Saved entries:
------------------------------------

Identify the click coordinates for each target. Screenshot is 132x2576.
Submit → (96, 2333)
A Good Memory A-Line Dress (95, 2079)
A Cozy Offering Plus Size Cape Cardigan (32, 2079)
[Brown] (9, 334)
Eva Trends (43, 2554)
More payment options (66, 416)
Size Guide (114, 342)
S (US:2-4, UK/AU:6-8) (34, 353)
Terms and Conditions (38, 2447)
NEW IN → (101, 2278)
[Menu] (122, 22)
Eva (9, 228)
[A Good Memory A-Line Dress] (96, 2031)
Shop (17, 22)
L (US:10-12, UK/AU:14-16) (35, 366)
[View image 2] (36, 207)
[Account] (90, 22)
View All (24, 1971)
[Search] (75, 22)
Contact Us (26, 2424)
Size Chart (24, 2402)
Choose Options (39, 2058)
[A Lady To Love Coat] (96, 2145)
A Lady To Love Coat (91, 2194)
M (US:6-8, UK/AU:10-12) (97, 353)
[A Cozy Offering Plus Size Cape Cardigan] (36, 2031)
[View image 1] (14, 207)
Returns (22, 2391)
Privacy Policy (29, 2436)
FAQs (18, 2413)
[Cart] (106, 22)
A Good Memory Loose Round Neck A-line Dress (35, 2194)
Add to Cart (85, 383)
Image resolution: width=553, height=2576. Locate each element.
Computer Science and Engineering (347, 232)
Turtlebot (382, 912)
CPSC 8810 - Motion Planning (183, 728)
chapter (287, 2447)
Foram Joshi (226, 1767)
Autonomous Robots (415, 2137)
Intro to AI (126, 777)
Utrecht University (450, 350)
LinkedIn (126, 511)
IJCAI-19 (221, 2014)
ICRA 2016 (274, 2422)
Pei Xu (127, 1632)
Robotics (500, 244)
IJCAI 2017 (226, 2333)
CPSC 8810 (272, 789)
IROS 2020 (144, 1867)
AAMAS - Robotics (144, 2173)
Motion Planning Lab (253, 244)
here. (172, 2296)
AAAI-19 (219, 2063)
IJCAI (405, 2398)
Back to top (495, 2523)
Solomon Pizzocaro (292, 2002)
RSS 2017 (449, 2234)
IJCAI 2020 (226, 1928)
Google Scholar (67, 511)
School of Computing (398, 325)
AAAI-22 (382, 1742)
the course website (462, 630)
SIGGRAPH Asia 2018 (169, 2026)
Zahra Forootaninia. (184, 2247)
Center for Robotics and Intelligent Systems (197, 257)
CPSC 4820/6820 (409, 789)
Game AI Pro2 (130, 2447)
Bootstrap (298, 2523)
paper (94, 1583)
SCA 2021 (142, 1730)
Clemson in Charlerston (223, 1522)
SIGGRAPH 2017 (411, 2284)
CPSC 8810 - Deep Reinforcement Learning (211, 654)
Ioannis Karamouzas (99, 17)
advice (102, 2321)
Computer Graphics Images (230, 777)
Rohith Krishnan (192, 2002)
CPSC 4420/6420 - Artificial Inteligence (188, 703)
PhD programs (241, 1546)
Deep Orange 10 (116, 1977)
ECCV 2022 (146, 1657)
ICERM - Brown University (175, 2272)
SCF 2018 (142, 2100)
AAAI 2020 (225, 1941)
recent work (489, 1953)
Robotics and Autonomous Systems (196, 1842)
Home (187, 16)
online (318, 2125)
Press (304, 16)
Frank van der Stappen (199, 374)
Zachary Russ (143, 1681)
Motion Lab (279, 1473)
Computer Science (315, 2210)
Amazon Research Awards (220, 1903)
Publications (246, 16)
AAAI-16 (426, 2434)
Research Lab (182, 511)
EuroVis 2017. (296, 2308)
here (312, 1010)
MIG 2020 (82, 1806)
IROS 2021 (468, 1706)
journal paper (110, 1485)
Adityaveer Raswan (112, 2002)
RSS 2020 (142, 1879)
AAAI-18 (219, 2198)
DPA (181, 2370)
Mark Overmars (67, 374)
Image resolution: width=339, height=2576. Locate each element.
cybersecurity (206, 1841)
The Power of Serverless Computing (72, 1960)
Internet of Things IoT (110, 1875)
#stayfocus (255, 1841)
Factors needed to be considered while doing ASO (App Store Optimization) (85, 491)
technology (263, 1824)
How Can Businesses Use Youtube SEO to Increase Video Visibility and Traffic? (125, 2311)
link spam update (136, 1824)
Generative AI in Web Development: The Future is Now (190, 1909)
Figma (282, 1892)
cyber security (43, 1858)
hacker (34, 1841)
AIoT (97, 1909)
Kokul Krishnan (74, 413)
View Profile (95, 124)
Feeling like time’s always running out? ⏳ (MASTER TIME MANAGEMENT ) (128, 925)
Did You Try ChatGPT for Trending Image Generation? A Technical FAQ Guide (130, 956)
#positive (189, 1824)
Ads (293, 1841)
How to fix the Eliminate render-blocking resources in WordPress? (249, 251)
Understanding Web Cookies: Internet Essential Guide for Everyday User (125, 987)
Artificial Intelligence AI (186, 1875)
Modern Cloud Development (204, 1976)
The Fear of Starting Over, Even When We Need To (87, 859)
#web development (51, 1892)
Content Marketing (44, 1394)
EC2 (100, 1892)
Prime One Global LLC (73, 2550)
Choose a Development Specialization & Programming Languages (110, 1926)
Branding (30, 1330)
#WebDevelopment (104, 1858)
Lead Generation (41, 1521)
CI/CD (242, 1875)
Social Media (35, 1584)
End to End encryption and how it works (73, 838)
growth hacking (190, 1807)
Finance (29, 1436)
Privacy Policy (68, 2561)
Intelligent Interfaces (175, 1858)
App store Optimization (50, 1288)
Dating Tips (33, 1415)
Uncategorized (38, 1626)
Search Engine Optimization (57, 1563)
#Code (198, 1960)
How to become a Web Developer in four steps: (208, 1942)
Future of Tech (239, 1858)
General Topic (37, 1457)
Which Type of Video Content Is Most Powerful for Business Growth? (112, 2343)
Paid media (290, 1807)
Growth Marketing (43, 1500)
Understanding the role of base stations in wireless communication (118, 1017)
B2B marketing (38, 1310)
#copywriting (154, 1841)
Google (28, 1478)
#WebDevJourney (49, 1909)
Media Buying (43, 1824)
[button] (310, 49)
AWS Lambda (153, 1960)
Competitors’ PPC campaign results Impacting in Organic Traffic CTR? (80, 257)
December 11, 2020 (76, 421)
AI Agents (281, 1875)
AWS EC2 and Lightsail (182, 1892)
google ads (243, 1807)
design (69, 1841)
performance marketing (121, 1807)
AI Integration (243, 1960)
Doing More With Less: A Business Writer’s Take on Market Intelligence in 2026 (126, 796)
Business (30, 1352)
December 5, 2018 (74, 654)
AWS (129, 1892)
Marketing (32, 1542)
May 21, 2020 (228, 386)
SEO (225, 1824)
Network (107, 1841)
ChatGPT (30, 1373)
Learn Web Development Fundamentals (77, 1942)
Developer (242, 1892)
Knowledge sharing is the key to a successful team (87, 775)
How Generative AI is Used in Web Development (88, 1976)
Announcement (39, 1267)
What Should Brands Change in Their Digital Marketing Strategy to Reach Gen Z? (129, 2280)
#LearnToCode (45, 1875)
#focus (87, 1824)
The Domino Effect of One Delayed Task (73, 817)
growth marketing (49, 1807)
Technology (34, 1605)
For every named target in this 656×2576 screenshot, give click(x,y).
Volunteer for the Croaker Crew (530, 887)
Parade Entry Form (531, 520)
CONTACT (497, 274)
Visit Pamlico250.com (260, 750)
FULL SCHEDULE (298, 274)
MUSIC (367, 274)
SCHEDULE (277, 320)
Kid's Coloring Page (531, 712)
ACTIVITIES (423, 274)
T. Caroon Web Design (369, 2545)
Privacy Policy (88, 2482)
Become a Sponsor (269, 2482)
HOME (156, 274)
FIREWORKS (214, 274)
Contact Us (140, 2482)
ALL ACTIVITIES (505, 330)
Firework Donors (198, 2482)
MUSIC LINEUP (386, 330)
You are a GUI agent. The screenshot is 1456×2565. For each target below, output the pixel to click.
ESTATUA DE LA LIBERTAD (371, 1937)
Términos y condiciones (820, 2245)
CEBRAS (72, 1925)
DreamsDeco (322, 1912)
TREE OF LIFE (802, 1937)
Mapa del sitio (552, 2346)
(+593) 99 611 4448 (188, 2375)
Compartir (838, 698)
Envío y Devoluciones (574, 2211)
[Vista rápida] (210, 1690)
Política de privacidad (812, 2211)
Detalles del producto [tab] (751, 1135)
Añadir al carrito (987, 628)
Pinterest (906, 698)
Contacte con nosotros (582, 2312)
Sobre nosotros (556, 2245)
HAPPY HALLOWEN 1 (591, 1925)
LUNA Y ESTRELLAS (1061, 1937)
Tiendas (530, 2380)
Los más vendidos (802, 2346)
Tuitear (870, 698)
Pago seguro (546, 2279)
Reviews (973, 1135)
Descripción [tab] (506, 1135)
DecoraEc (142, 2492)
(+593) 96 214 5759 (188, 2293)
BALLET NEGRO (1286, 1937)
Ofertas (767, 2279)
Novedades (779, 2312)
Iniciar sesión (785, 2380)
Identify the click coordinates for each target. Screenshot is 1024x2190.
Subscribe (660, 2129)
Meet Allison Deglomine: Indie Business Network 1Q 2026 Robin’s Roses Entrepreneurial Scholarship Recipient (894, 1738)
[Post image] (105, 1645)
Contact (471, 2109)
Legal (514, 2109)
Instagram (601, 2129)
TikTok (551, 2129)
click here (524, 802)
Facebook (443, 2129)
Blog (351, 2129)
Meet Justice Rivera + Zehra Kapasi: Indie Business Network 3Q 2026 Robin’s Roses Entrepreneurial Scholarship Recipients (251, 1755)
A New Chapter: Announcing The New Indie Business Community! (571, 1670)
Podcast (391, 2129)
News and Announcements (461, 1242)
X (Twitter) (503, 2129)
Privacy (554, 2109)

------------------------------------

▶ _WHAT YOU NEED TO DO_:
Return, word for word, the lines of the data above from the line with "Branding (30, 1330)" through the line with "performance marketing (121, 1807)", inclusive.

▶ _ANSWER TO THE PROBLEM_:
Branding (30, 1330)
#WebDevelopment (104, 1858)
Lead Generation (41, 1521)
CI/CD (242, 1875)
Social Media (35, 1584)
End to End encryption and how it works (73, 838)
growth hacking (190, 1807)
Finance (29, 1436)
Privacy Policy (68, 2561)
Intelligent Interfaces (175, 1858)
App store Optimization (50, 1288)
Dating Tips (33, 1415)
Uncategorized (38, 1626)
Search Engine Optimization (57, 1563)
#Code (198, 1960)
How to become a Web Developer in four steps: (208, 1942)
Future of Tech (239, 1858)
General Topic (37, 1457)
Which Type of Video Content Is Most Powerful for Business Growth? (112, 2343)
Paid media (290, 1807)
Growth Marketing (43, 1500)
Understanding the role of base stations in wireless communication (118, 1017)
B2B marketing (38, 1310)
#copywriting (154, 1841)
Google (28, 1478)
#WebDevJourney (49, 1909)
Media Buying (43, 1824)
[button] (310, 49)
AWS Lambda (153, 1960)
Competitors’ PPC campaign results Impacting in Organic Traffic CTR? (80, 257)
December 11, 2020 (76, 421)
AI Agents (281, 1875)
AWS EC2 and Lightsail (182, 1892)
google ads (243, 1807)
design (69, 1841)
performance marketing (121, 1807)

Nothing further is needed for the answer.